At first the service was very popular with women and the cars were well patronized. But then newspapers began a campaign of ridiculing the cars and their users, referring to the "Jane Crowe Car", "Hen Car", "Old Maid's Retreat" and ridership dropped off precipitously. When the three month trial period was up, the cars were returned to mixed service.
Meanwhile, on April 24, 1909, while the experiment was still underway, a Francis Dundon lodged a complaint with the ICC against the H&M, alleging that the exclusion of men from the cars was illegal under the provisions of the Interstate Commerce Acts. The H&M responded to the ICC stating that "we do not exclude men from this car. We simply advise them that this car is reserved for women." The H&M's position was that the women's car was analogous to a smoking car. The ICC agreed with the H&M that making a request to men not to use the car was not the same as insisting that men not use the car. In any case the point was moot since the newspaper ridicule had doomed the women's cars.
On July 7, 1958 the H&M re-introduced women's cars: one car of each train on the downtown line during the rush hour; but these were withdrawn after a short while.
Decline and Fall From the opening of the system through World War I and the early 1920s the Tubes did well financially, although by the early 20s there was a levelling off in passenger growth and especially in profitability. But by this time plans for expanding the system were over and there began to be financial problems even to the extent of affecting the upgrading of the railroad's rolling stock and facilities.
The opening of the Holland Tunnel between Jersey City and Manhattan for vehicular traffic in 1927 and the 10 year economic depression that began shortly thereafter, were the turning points for the economics of the Hudson & Manhattan Railroad. A long decline in both passengers and in profitability began.

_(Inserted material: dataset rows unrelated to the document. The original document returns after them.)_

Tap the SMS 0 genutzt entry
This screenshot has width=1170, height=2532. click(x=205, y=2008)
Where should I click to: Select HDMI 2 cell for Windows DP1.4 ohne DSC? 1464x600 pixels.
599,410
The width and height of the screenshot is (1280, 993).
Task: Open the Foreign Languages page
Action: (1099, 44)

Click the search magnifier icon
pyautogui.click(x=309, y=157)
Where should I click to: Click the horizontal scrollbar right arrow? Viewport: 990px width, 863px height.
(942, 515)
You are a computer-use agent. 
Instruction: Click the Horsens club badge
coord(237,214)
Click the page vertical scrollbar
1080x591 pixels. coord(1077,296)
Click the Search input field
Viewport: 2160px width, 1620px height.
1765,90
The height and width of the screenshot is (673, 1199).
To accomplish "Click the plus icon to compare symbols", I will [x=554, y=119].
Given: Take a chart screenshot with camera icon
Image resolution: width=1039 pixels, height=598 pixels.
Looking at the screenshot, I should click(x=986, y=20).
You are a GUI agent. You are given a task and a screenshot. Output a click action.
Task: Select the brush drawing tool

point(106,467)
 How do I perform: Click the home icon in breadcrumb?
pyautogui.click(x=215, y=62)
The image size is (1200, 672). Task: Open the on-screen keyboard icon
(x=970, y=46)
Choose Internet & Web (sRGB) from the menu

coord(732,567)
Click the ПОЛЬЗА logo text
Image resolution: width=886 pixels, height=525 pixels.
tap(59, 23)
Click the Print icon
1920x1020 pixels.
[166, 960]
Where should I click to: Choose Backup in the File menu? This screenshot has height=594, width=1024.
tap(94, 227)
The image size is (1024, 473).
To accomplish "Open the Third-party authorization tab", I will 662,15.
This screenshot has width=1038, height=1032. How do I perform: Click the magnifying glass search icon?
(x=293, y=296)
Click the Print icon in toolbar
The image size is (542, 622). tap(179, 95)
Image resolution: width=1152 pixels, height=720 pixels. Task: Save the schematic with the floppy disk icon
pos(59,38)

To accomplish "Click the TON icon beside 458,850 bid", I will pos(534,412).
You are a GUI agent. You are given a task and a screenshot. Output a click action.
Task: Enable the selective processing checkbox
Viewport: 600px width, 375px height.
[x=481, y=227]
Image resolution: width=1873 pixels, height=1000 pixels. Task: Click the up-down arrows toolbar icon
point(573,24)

The later construction of the Lincoln Tunnel and then of the George Washington Bridge further enticed commuters from the commuter railroads - and from their terminals at the Tubes stations - and worsened matters further.
After the boom passenger loads, if not overloads, of the war years, the H&M entered into a period of steady financial decline. Its statements on its condition echo the positions of almost all railroads of the time: not only did competitors, motor truck and bus lines, receive their right of way almost free in the form of tax-built streets, bridges and highways, but the railroads, including the H&M, had not only to maintain their own rights of way but in addition had to pay local property taxes on them.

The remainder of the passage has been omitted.